Just because you’re a small business without a multimillion-dollar turnover, it doesn’t mean you’re immune from cyber crime. In fact smaller businesses can be deliberate targets. Hackers assume you’ll have a limited security budget and weaker defences compared to major corporations, and they’re often right.
Here are some stats you may find shocking: small to medium businesses accounted for 61 per cent of all targeted attacks according to Symantec’s 2014 Internet Security Threat report. Seventy per cent of Australian and New Zealand SMBs are the victim of hacking each year. The average cost of cyber crime in Australia in 2014 was over $4 million per company attack, with SMBs losing a total $1.7 billion.
These are some pretty scary stats. Does it make you think you should be taking security more seriously? If you’re wondering what your options are, let’s take a look:
1. A ledger and abacus
You could un-digitise all your accounting and go back to paper. Your accountant will probably weep, but it’s a free world. Not a very efficient one, though.
2. Upgrade your security
Make sure you’ve got the latest, fully updated security software: from anti-virus and malware to firewall and network security. You can also upgrade your equipment, perhaps opting for hardware-based full disk encryption. Excel spreadsheets can be encrypted with a password: make sure you don’t lose it though. You can encrypt entire folders, subfolder and files. Plus you could have a security and compliance audit done: if you’re holding sensitive customer data, certain privacy and data protection laws apply.
3. Get cloud-based accounting software
If you’re putting your data into the cloud with a reputable provider, you’re getting industrial-grade security almost as a free bonus. Providers employ professional grade security technology so your data is safer with them than on your own hardware. They have security experts on hand, and are able to invest more in the very latest security.

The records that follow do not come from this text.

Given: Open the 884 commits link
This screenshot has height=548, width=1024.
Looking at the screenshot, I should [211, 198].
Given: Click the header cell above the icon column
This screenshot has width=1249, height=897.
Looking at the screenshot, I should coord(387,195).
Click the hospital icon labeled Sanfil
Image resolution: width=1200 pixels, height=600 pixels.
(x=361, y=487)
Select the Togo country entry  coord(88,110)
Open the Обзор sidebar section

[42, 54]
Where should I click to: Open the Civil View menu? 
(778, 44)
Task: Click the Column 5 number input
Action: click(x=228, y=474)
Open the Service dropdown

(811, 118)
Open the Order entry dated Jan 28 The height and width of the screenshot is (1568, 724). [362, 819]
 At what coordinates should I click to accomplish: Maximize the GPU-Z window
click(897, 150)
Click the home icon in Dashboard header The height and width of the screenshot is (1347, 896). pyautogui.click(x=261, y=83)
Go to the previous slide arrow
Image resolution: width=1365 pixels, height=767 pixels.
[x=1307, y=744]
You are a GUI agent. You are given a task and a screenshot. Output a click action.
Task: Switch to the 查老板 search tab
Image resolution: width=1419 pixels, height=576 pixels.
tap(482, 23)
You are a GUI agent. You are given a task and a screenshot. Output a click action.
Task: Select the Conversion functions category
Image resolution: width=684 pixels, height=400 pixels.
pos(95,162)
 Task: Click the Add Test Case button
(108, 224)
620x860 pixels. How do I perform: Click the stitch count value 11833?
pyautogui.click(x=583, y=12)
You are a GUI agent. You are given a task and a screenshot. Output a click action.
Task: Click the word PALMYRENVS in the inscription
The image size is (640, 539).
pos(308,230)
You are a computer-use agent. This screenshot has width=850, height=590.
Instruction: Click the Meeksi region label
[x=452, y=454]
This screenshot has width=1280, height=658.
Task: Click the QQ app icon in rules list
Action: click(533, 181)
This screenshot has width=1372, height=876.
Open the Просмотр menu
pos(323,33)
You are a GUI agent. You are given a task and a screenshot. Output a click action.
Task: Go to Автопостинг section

Accounting software will also protect you against internal fraud. With customisable user roles and built-in audit trails, software helps minimise, detect and track fraud activity before it actually damages a business.
There are three areas of security you need to consider with cloud-based accounting software:
The security of your supplier: Are they a reputable and reliable company, and not a financially shaky, fly-by-night operation that’s understaffed and may suddenly vanish one day?
Or are they well known and perhaps a listed (public) company, with the extra levels of legal and financial scrutiny that brings?
Physical security and infrastructure: What kind of data centre is the provider using? How advanced and robust is it? Data is not only compromised though cybercrime, it can also be lost through disasters. In the event of fire or flood if you haven’t backed up your data, you’re screwed. But data centres are built to be fortresses with reliable contingency plans, with the best providers guaranteeing over 99.99 per cent uptime.
What kind of disaster recovery plan does the data centre have? Where is it physically located? Is there a back up centre, and is it in a different location? There’s no point having your back up centre next door. How stringent are security procedures for access, a nod and a wave or proper biometric checks? Remember you can always visit to see for yourself.
Data security: It’s important to find out whether your data will be stored in Australia or not. If it is hosted in the US, it’s subject to the US Patriot Act. This means the US government can easily access it, which conflicts with Australian laws.
Find out how many people are able to access your data. Can they decrypt your passwords? What security system do they use? How do they handle backups, multiple locations? Tapes? A secure vault?
Putting your data in the cloud may feel like a leap of faith. But it can actually be more secure in the hands of a responsible cloud-based accounting software provider than on your own computer.